Hejmen » Deepdict » Reference

Reference

DeepDict’s data are ultimately derived from large corpora (electronic text collections) that have been annotated with grammatical information using language-specific Constraint Grammar parsers. The most important pieces of information are so-called dependency links between words. The verb ‘eat’, for instance, will “know”, who is eating (subject) and what he is eating (object). Since the links are between words, not phrases, a giant red fox eating a tiny cute rabbit will become ‘fox’ -> ‘eat’ -> ‘rabbit’. Also, to achieve dictionary style entries, inflected forms are normalized, and ‘eat’, ‘eats’, ‘eating’ and ‘ate’ will all count as ‘eat’ (infinitive).
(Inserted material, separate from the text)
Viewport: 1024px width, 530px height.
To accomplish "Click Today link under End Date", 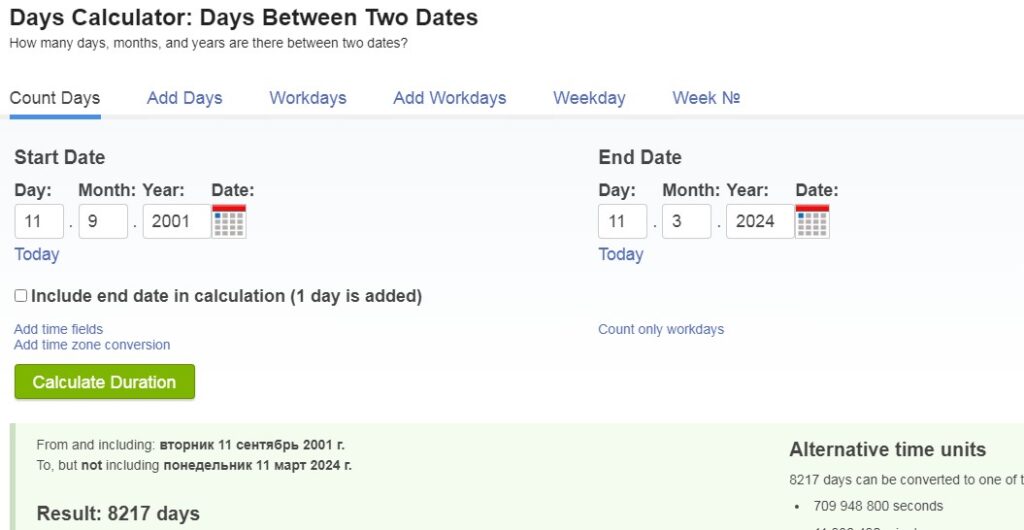I will 620,255.
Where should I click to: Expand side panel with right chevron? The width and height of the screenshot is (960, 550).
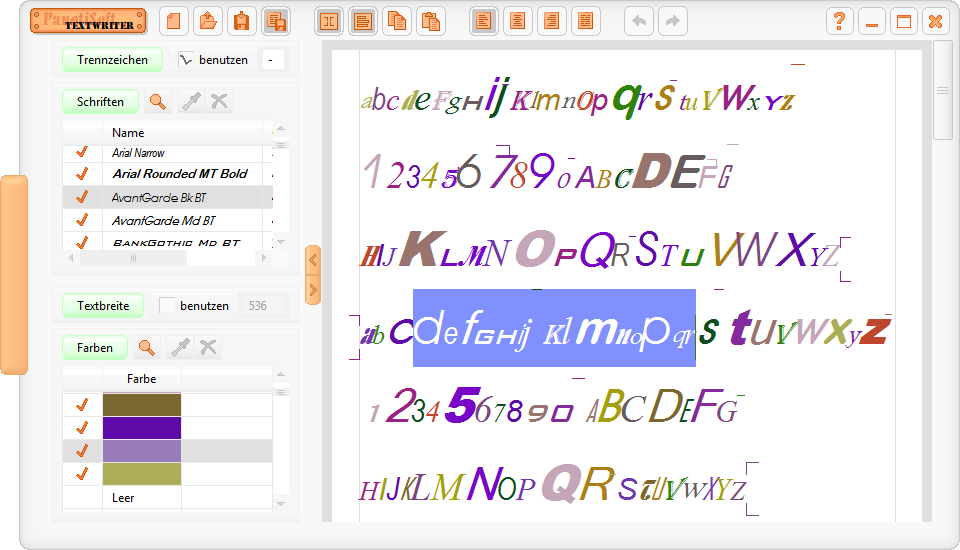point(313,289)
Certain word classes exhibit huge lexical variation without major differences in usage, and in order to prevent a combinatorial explosion in DeepDict’s statistical database, the following conventions have been adopted:

  • (cardinal) numerals are all expressed as ‘NUM’
  • relatives and interrogatives (who, that, where, how) are collapsed into ‘rel’ and ‘interr’
  • proper nouns (names) are expressed as ‘PROP’. For some languages, depending on parsing quality, subcategories are used instead:
    • hum = human
    • org = organisation
    • inst = institution
    • civ = administrative place (civitas)
    • top = natural place (topology)
    • event = event

Personal and quantifier pronouns are so frequent that exact statistical measures are of little interest. However, they may provide semantic information in a prototypical fashion, and they are therefore listed - by order of frequency - at the top of subject and object fields. For English, for instance, personal pronouns may help classify activities as typically male (he) or female (she), or mark objects as inanimate (it) or mass nouns (much). Check out, for instance, the verbs ‘caress’ and ‘drink’.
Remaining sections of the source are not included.